Je défendais férocement la première option, qui fut abandonnée car le droit de véto prévaut dans ce collectif, mais je dois avouer que cette remise en question patronymique fut décisive pour ce nouveau projet : en adoptant un nouveau nom, nous officialisions, en quelque sorte, l’existence du groupe. Un vrai groupe, certes constitué des 2 membres de Deschannel et de 2 Angil & the Hiddentracks, mais désormais identifié.
Épisode 1
Gilles Deles, qui a produit mes deux albums sortis sur We are Unique, nous a fait l’amitié de passer le premier jour à la Fabrique pour nous prêter son matériel et nous apporter ses conseils : disposition des micros, installation des pré-amplis idoines, etc.
Nous enregistrons l’album dans une ancienne fabrique de lacets à Andrézieux. Je garde un excellent souvenir de l’enregistrement d’Oulipo Saliva là-bas ; l’électricité est un peu merdique, le Furan nous envoie ses odeurs nauséabondes et on ne peut pas dire que ce soit l’antre de l’hygiène, mais c’est un lieu vivant, des ondes positives y flottent…
Le deuxième jour, nous commençons par la dernière chanson de l’album. Un morceau rapide, assez tendu, un peu à la "10 Feet High" de Blonde Redhead – j’adore l’idée de finir avec ça. Lors de nos sessions de travail (2 fois 3 journées, qui ont donné 10 compositions), nous avons eu le temps de déterminer un ordre, en fonction des enchaînements entre les morceaux et de leurs durées (nous prévoyons de sortir Jerri en vinyle).
Le lendemain, Laetitia "Raymonde Howard" vient poser sa voix sur cette chanson.

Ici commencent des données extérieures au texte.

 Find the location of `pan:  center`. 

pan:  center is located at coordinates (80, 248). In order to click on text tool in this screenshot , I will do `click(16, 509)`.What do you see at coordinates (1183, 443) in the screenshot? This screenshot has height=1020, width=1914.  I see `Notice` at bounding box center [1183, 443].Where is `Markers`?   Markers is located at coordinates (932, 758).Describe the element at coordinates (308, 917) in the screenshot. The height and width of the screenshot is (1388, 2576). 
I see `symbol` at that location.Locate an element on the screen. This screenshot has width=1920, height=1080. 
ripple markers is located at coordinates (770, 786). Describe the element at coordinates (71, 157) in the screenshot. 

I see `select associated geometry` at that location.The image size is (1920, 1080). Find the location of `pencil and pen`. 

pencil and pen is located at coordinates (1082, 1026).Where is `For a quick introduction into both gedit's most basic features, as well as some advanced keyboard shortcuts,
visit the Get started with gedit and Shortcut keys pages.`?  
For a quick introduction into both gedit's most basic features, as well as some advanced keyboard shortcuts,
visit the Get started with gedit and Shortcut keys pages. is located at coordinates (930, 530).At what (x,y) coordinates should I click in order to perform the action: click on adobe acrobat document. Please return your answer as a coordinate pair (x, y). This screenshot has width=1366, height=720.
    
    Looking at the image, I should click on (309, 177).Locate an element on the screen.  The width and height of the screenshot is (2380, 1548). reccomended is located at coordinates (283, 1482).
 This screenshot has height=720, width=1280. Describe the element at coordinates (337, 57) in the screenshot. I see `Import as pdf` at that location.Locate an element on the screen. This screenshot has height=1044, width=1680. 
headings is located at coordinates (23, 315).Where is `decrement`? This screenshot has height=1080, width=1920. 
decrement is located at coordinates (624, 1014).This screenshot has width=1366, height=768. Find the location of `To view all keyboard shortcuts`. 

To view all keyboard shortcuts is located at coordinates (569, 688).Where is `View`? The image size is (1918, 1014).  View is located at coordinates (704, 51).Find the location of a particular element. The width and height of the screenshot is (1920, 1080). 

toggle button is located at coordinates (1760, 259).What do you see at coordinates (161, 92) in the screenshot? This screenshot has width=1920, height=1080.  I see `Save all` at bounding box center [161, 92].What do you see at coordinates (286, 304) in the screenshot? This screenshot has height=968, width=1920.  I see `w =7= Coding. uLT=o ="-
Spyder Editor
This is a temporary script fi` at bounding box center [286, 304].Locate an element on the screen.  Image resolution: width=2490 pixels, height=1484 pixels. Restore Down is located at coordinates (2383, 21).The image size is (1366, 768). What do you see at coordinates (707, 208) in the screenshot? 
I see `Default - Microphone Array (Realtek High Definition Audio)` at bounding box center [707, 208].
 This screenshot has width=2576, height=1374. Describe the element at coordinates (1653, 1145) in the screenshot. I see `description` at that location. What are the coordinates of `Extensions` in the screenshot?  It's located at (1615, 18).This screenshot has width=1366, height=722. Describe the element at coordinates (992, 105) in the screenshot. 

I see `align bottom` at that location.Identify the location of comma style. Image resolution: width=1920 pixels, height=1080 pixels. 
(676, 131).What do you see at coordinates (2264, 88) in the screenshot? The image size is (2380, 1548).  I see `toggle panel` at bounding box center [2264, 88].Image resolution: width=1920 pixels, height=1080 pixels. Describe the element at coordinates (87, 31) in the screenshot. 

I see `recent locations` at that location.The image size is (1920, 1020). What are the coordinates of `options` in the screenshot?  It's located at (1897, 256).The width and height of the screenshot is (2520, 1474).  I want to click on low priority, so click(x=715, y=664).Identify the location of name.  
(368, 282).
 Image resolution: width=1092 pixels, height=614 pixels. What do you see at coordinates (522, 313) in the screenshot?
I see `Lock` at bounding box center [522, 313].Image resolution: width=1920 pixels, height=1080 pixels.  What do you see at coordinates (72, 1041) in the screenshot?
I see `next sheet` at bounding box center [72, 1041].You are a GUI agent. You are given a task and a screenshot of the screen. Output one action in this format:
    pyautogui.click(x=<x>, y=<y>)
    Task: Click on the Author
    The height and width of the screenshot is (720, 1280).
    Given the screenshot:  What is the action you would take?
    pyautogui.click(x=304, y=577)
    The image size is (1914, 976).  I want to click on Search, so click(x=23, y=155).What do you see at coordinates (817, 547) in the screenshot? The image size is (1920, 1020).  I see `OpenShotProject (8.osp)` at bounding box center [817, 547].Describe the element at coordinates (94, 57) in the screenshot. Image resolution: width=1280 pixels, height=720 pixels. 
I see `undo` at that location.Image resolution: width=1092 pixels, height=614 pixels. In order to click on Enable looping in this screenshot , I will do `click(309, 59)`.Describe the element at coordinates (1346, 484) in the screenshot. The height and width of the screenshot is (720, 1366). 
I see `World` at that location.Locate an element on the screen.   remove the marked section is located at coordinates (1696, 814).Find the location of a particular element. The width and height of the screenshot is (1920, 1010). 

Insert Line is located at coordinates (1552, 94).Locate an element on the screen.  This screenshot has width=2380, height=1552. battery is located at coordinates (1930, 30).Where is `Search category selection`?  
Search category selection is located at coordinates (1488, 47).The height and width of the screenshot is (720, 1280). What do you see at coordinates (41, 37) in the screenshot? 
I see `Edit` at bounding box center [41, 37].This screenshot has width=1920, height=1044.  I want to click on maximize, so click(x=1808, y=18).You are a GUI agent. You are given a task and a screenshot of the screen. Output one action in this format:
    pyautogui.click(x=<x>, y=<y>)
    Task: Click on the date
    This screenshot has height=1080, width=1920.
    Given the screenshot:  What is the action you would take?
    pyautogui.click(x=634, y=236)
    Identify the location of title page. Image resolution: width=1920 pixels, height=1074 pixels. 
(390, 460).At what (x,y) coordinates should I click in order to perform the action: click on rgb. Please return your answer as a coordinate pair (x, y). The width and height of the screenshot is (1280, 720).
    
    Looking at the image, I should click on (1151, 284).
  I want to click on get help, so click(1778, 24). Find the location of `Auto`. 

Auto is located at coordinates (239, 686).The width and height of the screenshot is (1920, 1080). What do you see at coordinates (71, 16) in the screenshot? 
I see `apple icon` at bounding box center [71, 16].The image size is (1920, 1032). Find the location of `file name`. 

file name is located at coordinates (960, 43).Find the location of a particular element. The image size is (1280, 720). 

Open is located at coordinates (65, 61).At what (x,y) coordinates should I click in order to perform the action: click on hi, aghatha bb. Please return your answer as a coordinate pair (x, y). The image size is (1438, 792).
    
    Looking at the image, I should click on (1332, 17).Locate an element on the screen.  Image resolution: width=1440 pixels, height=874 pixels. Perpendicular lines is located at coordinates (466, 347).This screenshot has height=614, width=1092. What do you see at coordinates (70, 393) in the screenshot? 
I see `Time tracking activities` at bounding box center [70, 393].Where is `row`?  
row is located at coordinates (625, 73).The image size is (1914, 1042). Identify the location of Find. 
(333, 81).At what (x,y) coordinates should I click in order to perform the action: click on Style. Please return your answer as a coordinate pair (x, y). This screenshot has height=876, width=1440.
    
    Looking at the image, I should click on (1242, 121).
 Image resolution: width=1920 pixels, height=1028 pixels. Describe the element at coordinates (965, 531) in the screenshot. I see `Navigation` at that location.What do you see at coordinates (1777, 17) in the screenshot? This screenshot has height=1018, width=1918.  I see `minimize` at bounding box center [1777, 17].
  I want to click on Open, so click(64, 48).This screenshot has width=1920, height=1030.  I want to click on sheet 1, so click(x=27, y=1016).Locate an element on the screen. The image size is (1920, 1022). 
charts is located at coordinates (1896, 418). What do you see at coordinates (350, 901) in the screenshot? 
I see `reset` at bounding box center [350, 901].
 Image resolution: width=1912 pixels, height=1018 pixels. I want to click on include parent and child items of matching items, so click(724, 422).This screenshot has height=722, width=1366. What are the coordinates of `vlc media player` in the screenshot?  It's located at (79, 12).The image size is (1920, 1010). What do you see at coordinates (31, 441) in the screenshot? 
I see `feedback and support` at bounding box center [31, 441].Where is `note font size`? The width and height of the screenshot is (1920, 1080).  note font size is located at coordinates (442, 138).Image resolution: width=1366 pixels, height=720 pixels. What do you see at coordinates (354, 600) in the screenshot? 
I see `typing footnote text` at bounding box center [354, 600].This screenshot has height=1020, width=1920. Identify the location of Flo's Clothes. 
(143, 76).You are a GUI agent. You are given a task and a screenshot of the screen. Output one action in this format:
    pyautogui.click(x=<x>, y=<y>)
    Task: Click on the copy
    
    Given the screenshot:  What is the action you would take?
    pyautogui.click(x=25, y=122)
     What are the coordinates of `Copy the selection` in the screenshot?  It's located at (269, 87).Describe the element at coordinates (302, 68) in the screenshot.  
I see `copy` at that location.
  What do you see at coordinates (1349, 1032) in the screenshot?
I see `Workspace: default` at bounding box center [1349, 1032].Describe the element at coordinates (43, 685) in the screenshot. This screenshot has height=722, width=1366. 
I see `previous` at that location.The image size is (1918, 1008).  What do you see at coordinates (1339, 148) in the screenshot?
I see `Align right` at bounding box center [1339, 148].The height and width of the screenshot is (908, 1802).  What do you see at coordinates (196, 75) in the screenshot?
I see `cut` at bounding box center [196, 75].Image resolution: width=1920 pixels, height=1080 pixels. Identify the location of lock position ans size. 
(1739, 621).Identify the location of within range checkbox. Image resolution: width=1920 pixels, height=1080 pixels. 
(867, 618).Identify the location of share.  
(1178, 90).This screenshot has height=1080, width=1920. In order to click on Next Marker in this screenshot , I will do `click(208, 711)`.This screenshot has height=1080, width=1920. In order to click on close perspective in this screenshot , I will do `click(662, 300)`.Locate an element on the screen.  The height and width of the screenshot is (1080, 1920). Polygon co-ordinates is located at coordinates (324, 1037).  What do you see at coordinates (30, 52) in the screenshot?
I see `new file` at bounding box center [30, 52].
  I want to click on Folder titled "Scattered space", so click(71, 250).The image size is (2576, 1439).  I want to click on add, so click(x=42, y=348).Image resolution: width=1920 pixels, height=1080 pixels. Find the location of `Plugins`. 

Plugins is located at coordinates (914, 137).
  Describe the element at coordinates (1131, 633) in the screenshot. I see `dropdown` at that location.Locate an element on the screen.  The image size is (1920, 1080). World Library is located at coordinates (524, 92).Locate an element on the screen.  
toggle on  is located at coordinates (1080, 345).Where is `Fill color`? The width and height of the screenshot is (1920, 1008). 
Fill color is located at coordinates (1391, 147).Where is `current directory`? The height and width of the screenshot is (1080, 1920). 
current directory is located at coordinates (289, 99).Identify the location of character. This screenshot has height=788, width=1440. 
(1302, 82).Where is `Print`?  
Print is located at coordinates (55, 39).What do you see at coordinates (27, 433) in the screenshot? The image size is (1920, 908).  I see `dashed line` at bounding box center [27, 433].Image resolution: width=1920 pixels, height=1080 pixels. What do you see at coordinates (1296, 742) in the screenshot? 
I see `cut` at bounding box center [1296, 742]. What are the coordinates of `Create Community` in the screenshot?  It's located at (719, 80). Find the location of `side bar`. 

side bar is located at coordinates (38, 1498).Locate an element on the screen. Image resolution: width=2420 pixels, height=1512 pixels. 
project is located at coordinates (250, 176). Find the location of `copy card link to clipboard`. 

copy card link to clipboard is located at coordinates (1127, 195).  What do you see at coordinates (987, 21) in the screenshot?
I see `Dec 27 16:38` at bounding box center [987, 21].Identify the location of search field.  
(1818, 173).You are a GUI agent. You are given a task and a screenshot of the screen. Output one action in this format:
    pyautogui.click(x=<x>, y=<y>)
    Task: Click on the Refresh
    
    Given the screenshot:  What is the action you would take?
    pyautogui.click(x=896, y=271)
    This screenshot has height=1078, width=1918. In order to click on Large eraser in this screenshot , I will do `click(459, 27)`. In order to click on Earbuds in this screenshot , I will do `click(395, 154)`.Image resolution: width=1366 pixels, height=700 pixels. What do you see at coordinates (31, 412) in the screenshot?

Ce sera l’une des invitées vocales de l’album. Elle apporte un ton un peu ludique, presque moqueur, qui dénote et donne un bon coup de frais à mon interprétation, plutôt obstinée, presque froide.
Nous avons pris le parti d’enregistrer les voix à travers un ampli guitare (en l’occurrence, un Orange récemment acquis…). J’aime bien le grain qu’on obtient. La voix sera donc traitée comme un instrument dans Jerri, comme une matière sonore pas nécessairement douce ou chaude. De manière générale, Jerri sera tout sauf sexy.
Épisode 2
10 morceaux, 4 compositeurs. À l’exception des textes (et donc du chant), chacun à mis la main à la pâte pour tous les aspects musicaux : nous jouons tous les 4 de la batterie, de la guitare, des claviers – et nous alternons, parfois même au milieu d’un morceau.
Évidemment, c’est un problème potentiel pour l’enregistrement : 4 batteurs, c’est 4 ‘touchers’ différents : on ne pourrait pas décider d’un réglage fixe, enregistrer toutes les batteries de l’album d’un seul coup et passer à l’instrument suivant. Mais nous préférons enregistrer chanson par chanson, alors la question ne se pose pas : nous ferons toute cette semaine au coup par coup. Rationnel et raisonnable !
J’aime beaucoup l’ambiance de cet enregistrement : c’est peut-être dû au fait que nous sommes autonomes (Laurent et Anthony ont suffisamment de connaissances pour enfiler aussi la casquette de producteurs et d’ingénieurs du son) ; tout se fait très sereinement, avec humour et décontraction, même quand on se trouve face à des obstacles.
Épisode 3
Laurent et Anthony ont le même état d’esprit que Flavien et moi à propos des prises : la première réussie est bien souvent la bonne. On pourrait hâtivement appeler ça de la fainéantise… mais l’interprétation n’est jamais aussi bonne, pour des musiciens autodidactes et donc piètres techniciens comme nous, que lorsqu’on sent l’excitation, le flux de la première prise.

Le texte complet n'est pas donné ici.